Required work: Beginning with the first line, please repeat the entries exactly and end on the line that contains "Task: Click the 无线路由器 page title".

(Collected data)
● ● ● ●
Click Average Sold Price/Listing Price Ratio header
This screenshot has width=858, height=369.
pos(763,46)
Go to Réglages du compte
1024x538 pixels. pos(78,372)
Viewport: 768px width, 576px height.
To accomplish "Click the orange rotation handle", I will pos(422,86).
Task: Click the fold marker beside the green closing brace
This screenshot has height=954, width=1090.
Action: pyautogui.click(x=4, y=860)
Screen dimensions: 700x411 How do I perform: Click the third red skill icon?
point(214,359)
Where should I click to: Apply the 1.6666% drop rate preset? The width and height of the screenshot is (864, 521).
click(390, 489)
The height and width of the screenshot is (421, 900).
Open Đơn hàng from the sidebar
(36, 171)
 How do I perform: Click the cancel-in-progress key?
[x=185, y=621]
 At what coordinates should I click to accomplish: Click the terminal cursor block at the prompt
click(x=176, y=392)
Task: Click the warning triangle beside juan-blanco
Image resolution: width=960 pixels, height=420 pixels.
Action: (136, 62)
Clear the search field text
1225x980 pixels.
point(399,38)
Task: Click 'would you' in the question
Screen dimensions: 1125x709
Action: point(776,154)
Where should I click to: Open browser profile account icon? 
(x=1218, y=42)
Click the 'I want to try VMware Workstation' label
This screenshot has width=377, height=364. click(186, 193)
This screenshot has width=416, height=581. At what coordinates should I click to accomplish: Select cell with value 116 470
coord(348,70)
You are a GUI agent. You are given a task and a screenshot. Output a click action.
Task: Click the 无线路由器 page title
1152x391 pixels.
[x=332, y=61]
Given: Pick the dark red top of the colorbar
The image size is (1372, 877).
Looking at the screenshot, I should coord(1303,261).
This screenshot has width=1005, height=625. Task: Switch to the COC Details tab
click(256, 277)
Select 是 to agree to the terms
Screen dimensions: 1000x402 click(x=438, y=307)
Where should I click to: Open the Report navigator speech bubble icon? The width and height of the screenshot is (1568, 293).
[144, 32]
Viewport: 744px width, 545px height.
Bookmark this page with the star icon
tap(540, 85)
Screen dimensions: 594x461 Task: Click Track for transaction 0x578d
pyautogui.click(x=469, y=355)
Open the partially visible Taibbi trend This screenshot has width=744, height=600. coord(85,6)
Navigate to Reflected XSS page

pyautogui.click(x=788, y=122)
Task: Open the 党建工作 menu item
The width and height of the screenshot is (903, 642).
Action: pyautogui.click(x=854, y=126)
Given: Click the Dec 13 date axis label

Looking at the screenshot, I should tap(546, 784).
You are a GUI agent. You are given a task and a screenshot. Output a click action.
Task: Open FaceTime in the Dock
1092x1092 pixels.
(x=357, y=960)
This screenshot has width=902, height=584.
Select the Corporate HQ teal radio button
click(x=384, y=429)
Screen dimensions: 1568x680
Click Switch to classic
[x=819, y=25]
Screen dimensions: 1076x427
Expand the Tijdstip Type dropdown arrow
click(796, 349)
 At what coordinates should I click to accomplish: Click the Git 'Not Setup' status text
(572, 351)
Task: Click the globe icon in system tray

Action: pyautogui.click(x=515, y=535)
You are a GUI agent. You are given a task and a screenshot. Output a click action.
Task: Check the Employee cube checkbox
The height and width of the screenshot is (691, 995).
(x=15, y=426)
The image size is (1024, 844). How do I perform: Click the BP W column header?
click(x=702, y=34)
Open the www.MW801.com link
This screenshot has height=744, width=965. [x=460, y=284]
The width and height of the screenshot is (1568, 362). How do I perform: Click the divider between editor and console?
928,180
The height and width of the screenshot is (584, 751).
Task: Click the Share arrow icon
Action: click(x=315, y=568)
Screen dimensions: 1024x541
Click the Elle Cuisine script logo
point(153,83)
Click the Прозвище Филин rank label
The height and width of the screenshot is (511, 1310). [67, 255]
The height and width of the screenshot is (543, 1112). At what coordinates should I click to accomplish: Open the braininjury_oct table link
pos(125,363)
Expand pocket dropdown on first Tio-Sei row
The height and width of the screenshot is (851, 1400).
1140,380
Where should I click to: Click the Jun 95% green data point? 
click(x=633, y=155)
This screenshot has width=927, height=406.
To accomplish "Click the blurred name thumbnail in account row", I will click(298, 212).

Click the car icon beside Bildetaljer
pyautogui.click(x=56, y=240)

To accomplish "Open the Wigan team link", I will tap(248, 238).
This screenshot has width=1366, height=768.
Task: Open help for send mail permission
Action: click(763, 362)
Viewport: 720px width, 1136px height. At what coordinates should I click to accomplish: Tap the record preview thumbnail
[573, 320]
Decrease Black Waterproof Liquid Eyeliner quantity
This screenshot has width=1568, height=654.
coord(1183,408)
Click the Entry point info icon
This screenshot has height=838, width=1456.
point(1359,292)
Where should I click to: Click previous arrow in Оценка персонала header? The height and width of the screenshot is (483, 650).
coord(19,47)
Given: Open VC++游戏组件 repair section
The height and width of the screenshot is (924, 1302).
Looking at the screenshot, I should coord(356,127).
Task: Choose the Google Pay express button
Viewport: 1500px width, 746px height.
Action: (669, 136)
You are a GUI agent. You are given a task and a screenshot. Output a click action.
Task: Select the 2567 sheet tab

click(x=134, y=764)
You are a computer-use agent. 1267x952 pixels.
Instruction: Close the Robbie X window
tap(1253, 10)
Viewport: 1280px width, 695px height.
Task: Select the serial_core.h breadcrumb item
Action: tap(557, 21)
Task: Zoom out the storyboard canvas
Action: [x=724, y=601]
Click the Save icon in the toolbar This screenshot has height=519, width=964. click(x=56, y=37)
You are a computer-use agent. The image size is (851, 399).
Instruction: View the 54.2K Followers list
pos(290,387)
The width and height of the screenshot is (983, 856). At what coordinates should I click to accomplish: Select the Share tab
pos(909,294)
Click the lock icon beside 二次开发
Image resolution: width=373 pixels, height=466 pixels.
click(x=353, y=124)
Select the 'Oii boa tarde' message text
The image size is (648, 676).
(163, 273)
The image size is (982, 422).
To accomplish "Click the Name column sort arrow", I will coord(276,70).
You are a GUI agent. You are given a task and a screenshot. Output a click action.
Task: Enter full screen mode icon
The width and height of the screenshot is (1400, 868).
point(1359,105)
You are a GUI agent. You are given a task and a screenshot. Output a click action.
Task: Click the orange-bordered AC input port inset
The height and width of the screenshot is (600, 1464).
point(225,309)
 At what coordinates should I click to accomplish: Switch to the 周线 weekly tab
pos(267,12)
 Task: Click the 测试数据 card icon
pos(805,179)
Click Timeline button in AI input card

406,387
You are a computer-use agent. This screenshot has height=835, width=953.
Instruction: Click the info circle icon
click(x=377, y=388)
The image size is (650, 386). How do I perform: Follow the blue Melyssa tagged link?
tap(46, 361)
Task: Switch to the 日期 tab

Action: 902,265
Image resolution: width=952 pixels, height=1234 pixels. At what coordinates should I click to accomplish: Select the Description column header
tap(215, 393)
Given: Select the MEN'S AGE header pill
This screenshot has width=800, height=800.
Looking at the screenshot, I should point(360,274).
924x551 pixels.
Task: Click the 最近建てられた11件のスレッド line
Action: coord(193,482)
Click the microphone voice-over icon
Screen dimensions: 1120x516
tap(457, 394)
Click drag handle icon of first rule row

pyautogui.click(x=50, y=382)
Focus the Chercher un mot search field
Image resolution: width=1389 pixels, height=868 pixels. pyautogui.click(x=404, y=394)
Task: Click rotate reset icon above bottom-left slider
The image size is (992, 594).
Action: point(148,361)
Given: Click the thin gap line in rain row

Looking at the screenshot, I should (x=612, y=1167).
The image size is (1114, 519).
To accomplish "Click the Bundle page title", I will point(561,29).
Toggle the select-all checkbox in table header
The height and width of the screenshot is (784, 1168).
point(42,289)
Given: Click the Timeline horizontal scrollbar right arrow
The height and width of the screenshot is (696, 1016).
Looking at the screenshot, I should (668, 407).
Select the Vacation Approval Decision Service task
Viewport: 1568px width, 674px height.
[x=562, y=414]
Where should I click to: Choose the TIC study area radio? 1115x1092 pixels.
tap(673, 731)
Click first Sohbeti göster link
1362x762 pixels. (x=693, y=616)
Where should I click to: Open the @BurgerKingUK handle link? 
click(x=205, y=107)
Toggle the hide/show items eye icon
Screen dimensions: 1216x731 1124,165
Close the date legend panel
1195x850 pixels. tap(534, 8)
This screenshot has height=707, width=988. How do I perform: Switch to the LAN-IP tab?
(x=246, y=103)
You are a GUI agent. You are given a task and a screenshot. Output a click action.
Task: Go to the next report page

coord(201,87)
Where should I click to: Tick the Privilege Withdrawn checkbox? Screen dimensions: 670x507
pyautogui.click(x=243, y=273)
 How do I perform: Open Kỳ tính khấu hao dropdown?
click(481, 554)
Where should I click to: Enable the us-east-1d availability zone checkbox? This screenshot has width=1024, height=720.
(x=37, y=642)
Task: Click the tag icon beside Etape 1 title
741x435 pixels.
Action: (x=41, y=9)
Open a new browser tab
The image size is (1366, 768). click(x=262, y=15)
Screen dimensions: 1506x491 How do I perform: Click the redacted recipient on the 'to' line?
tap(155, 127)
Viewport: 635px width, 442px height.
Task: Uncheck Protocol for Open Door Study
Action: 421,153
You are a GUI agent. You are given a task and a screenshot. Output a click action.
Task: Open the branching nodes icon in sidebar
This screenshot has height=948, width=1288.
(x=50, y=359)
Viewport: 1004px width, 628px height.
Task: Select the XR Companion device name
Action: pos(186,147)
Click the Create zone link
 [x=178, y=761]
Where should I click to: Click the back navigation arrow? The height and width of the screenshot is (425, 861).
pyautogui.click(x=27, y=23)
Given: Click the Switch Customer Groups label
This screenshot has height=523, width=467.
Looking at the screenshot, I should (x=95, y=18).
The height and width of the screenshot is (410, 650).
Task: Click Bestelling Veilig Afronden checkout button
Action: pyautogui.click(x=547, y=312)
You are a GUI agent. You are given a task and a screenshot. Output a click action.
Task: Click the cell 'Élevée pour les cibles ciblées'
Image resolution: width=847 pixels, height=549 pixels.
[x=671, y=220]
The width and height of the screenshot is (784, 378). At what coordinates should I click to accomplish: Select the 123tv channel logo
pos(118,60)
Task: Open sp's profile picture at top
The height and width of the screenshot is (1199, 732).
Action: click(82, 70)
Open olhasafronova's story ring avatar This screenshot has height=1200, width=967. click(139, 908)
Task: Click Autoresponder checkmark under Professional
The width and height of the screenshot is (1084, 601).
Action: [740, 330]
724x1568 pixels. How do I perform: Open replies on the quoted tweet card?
● ● ● ●
Output of the task:
Click Average Sold Price/Listing Price Ratio header
This screenshot has width=858, height=369.
pos(763,46)
Go to Réglages du compte
1024x538 pixels. pos(78,372)
Viewport: 768px width, 576px height.
To accomplish "Click the orange rotation handle", I will pos(422,86).
Task: Click the fold marker beside the green closing brace
This screenshot has height=954, width=1090.
Action: pyautogui.click(x=4, y=860)
Screen dimensions: 700x411 How do I perform: Click the third red skill icon?
point(214,359)
Where should I click to: Apply the 1.6666% drop rate preset? The width and height of the screenshot is (864, 521).
click(390, 489)
The height and width of the screenshot is (421, 900).
Open Đơn hàng from the sidebar
(36, 171)
 How do I perform: Click the cancel-in-progress key?
[x=185, y=621]
 At what coordinates should I click to accomplish: Click the terminal cursor block at the prompt
click(x=176, y=392)
Task: Click the warning triangle beside juan-blanco
Image resolution: width=960 pixels, height=420 pixels.
Action: (136, 62)
Clear the search field text
1225x980 pixels.
point(399,38)
Task: Click 'would you' in the question
Screen dimensions: 1125x709
Action: point(776,154)
Where should I click to: Open browser profile account icon? 
(x=1218, y=42)
Click the 'I want to try VMware Workstation' label
This screenshot has width=377, height=364. click(186, 193)
This screenshot has width=416, height=581. At what coordinates should I click to accomplish: Select cell with value 116 470
coord(348,70)
You are a GUI agent. You are given a task and a screenshot. Output a click action.
Task: Click the 无线路由器 page title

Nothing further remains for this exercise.